── Data for processing

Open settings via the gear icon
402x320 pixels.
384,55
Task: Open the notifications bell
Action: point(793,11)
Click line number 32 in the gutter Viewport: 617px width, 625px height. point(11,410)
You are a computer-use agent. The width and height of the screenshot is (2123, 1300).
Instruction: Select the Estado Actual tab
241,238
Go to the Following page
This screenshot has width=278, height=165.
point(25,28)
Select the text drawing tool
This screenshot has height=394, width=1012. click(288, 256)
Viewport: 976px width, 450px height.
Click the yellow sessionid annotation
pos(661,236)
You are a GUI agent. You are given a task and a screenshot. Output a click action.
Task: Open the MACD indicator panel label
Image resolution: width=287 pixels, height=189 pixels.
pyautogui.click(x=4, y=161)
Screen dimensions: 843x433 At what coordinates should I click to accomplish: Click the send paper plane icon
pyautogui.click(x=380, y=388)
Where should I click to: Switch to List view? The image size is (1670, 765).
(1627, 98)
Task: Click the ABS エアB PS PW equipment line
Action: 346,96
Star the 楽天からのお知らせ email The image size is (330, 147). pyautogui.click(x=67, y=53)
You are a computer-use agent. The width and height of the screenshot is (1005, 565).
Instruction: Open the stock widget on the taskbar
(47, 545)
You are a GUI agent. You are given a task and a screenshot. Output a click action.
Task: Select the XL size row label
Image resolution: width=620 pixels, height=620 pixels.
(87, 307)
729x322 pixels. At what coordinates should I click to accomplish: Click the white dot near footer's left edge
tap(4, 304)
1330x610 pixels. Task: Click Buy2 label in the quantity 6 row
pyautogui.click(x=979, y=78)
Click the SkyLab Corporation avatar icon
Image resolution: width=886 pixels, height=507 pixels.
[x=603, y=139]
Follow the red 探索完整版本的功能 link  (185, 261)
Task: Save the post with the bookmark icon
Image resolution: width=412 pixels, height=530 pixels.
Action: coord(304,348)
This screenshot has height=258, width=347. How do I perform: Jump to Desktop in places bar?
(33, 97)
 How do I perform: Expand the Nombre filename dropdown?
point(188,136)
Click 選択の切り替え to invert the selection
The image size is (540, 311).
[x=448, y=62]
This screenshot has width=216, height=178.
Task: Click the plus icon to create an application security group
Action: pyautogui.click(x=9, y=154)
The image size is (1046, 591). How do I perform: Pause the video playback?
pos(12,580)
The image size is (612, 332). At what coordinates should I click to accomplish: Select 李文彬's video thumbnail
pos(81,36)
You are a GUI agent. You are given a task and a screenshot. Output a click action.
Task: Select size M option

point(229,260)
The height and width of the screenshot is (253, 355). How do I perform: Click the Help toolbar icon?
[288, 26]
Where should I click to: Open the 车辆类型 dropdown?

────

Task requirements ->
Task for the records above: copy every line in which the word "computer" occurs.

The answer ->
You are a computer-use agent. The width and height of the screenshot is (2123, 1300).
You are a computer-use agent. The width and height of the screenshot is (1005, 565).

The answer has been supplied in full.